From: Lawrence Bottorff
Subject: Re: [ANN] An impudent introduction to Guile
Date: Sun, 7 Feb 2016 16:51:08 -0500

I've got this fork going where I've done some editing (grammar, style, spelling, etc.) on the book (up to "Reporting bugs." Let me know what you think.

In general, I think Scheme desperately needs an "O'Reilly"-style book.

Question: What should we say when someone asks, "Why should I fool with a new programming language when there's Matlab/Mathematica/etc.?"

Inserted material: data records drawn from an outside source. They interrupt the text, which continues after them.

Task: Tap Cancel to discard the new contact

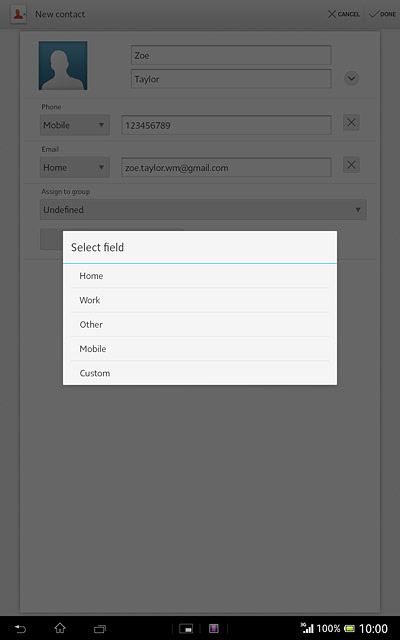Action: click(344, 14)
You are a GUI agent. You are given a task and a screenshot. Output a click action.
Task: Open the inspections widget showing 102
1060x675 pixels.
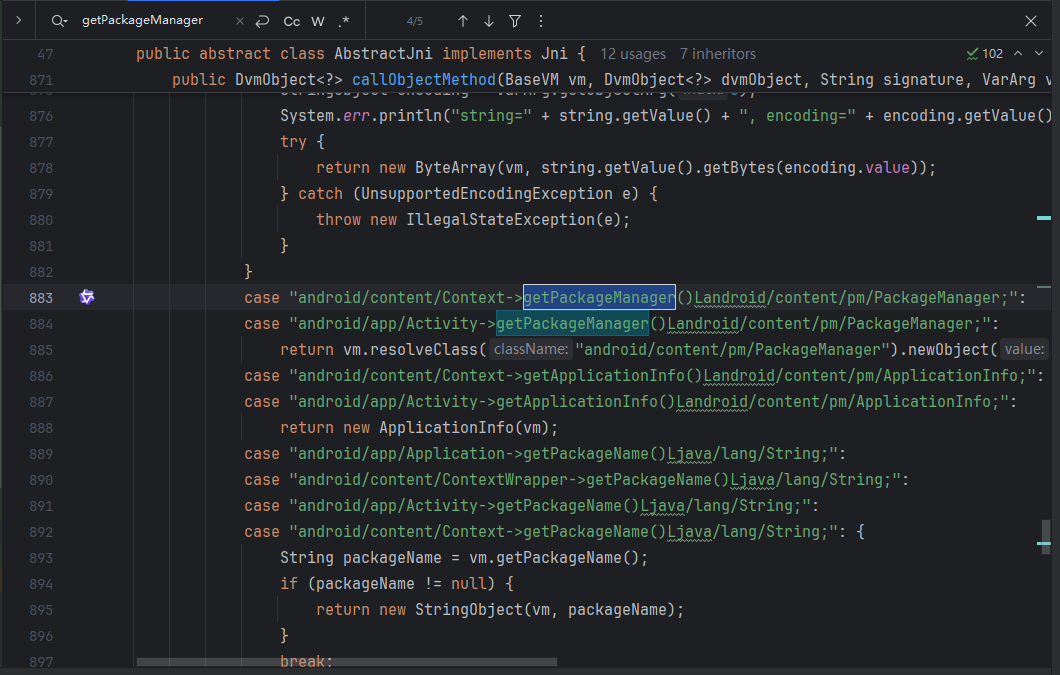coord(985,54)

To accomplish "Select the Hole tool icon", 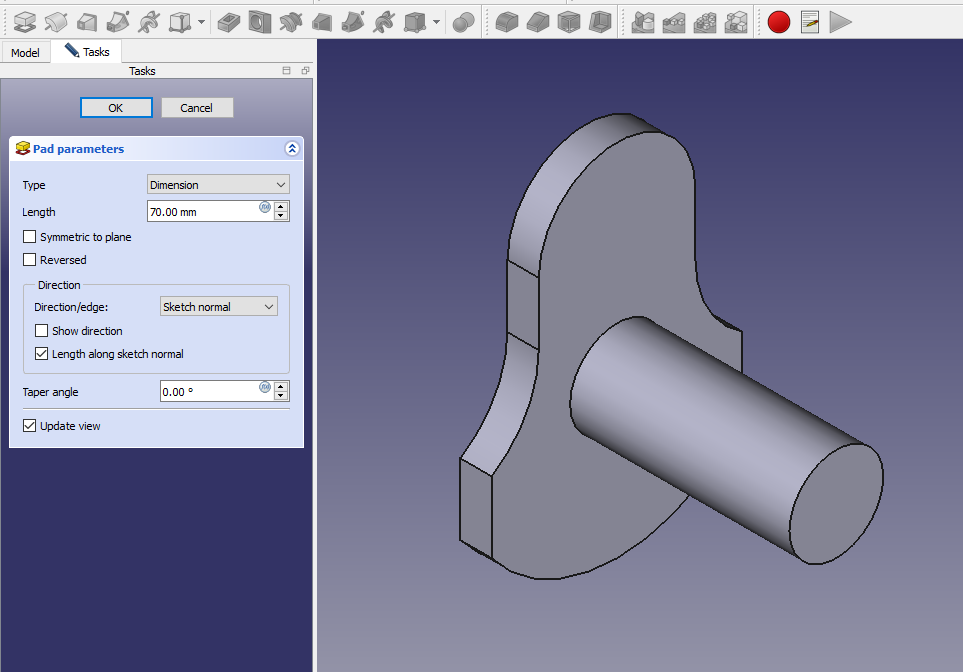I will point(260,21).
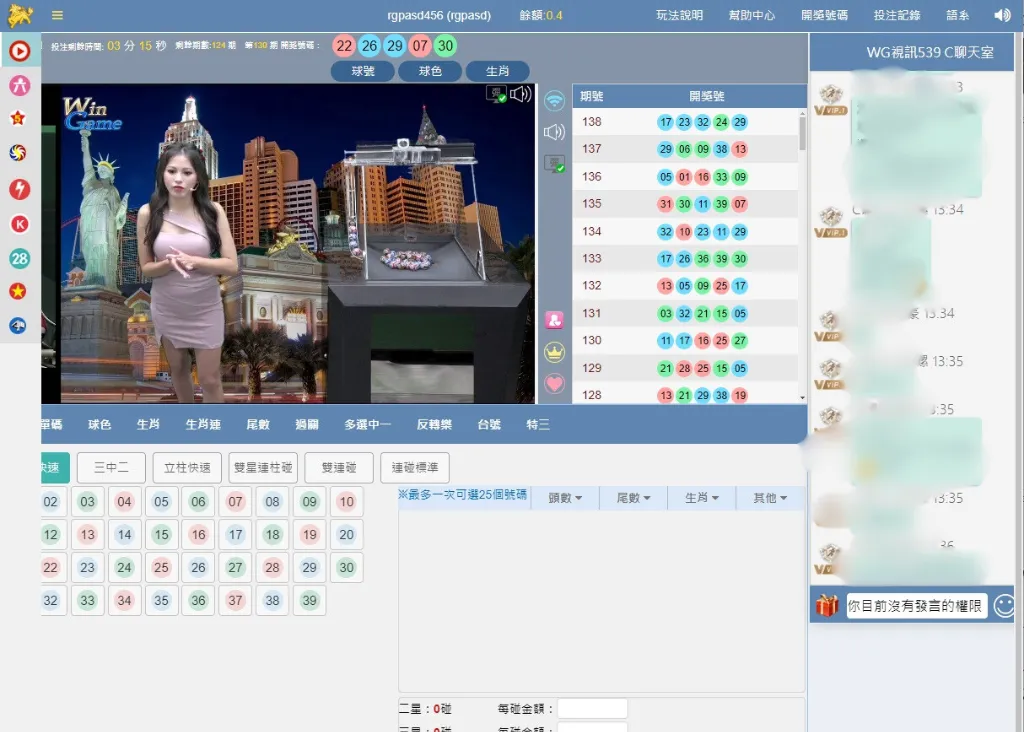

I think this is a great project. I myself have recently started something similar which shamelessly puts coding (in Scheme) together with high school math. Two things I want to avoid is 1) having other "blub" languages fill this yawning gap (read Python), and 2) helping cushion the computer science wall where hot-shot high-school coders go to college, major in comp-sci . . . and then hit the comp-sci wall, i.e., discrete math, theory, no more cool coding tricks, etc.

LB

On Sun, Feb 7, 2016 at 4:54 AM, A0 <address@hidden> wrote:


On 06/02/16 00:47, Cao Jin wrote:
> It's interesting. I have used Matlab for many years, but never
> tried R. As for as I know, there are tons of state-of-the-art
> library in R and Matlab.
>
> After skimming your paper, I wander that 1) Are these library used
> in your code example implemented by yourself? Or other libraries
> are called, such as LAPACK for linear algebra? 2) Is it easy to use
> scheme and your library, or maybe some others, to do computational
> job? In practice, those who use R or Matlab want their idea to be
> proved quickly, not to spend time on coding style, right?
>
> If scheme can do most computational job as python numpy does, I
> will switch to it.
>
>
> On Feb 5, 2016 7:09 AM, Panicz Maciej Godek
> <address@hidden> wrote:
>>
>> Hi, I am pleased to announce that I just finished my booklet
>> titled
>>
>> A Pamphlet against R Computational Intelligence with Guile
>> Scheme
>>
>> The pamphlet introduces (in a truly impertinent manner) a set of
>> libraries that I have been developing over the last few months,
>> including topics like:
>>
>> - genetic algorithms - fuzzy logic - decision trees -
>> clusterization
>>
>> and more!
>>
>> The book (in both pdf and LaTeX) is available with the required
>> libraries under the Creative Commons license at
>> http://panicz.github.io/pamphlet/
>>
>> Yeey!
>>

Hi,

Guile has an excellent Foreign Function Interface that one can use to
call any existing C or
Fortran (if bind(c) interfaces provided) optimised numerical routines,
usually directly
(most of the time, you don't need to write wrappers). I have already
used it in some projects.
On the Guile side, there are data structures like bytevectors that can
represent C-pointers,
as well as the array data type which has a set of useful routines to
manipulate array data collectively.

Of course, there aren't loads of numerical packages (so nothing like
CRAN)
written for Guile specifically.

The job where Guile excels from my perspective (someone who produces
optimised numerical codes
that solve equations) is to bind things together, to provide top-level
loops, interrupts, easy access
to the operating system. To impose structure.